When we see which of the fuels powers key economic sectors, the challenges of the energy transition become clearer. For example, in the transportation sector, petroleum is the primary energy source because of its energy density and its liquid form, facilitating mobility.
What these fuel mixes will look like in 2050 will be quite different, as electricity will account for much larger shares in the industry and residential/commercial markets, and most of the transportation sector demand.
Two other charts that support BP’s forecast show how energy-intensive manufacturing is moving from developed economies to developing (emerging) ones. This shift is one reason why carbon emissions in the developed economies, such as the United States and Europe, have been falling. This has been helped by the shift from coal to cleaner natural gas to power economies.
As a result, BP predicts that all the energy growth will be in the developing economies, which is also supported by the International Energy Agency (IEA) forecast by regions. As we have pointed out in the past, this shift will actually impact the pace of the global energy transition, as many of these countries will focus on using their domestic natural energy resources. In many cases, that means the increased use of coal. Coal energy is more labor intensive, helping governments address jobs for their rapidly growing populations. Secondly, renewables require the importation of equipment and hardware – wind turbines, solar panels and the like – that are not manufactured in-country. It requires that they have foreign currency, or they have to go into debt. Developing mines and clean-burning coal-fired power plants helps keep the money inside the country and the economy growing. This reality is why the climate change movement is aggressively targeting the financial community.

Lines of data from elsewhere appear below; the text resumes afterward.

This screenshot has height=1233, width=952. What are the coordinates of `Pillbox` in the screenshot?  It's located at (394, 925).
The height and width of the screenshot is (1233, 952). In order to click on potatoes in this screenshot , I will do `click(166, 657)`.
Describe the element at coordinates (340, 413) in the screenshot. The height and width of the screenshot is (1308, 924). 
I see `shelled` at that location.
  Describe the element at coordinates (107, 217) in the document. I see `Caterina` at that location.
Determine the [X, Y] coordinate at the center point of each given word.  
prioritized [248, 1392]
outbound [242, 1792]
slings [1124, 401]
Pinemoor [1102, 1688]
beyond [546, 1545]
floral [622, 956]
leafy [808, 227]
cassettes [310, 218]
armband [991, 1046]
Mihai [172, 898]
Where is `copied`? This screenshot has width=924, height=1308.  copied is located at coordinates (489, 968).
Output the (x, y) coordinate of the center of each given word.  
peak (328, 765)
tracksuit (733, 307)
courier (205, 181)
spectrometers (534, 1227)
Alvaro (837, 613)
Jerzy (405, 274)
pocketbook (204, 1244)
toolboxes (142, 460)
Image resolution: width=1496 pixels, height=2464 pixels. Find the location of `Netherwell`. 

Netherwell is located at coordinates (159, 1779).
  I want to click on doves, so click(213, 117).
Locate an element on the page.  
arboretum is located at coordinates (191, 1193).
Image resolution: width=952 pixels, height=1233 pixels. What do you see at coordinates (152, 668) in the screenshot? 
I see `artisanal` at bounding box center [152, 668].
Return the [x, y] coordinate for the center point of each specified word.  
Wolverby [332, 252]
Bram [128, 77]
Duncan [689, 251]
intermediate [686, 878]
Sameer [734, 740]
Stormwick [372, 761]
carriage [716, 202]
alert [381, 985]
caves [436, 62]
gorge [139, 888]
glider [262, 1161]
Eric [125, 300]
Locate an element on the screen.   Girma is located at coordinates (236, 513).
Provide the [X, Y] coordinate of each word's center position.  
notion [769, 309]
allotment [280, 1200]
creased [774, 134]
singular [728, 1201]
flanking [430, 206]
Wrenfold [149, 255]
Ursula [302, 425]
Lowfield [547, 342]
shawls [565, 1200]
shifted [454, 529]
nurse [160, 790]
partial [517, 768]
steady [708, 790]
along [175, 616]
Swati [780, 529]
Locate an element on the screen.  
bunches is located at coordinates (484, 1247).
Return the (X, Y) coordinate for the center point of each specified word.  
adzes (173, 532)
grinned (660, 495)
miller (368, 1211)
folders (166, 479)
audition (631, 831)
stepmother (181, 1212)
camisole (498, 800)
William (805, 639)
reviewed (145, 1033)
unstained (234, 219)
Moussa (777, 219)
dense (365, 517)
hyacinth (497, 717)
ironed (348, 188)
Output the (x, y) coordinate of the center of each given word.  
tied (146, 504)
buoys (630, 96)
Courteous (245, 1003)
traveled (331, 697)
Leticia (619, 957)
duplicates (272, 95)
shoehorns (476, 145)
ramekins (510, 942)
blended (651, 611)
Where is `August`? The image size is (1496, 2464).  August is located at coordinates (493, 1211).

It needs to block financing of fossil fuel energy projects to be successful, regardless of harm to local economies.
As Dr. Smil has forecast many times, energy transitions require decades to unfold. Today’s climate change push is designed to scare the world into action, by predicting that we have only a handful of years to address carbon, thereby we need aggressive via government actions. As Mr. Looney of BP stated in his concluding comments at the company’s strategy presentation, “people want cleaner, reliable and affordable energy.” This is what BP is striving to deliver. To truly be successful, it needs policymakers to incentivize carbon choices, i.e., overturn energy market dynamics, so investing in lower-return investments can be justified.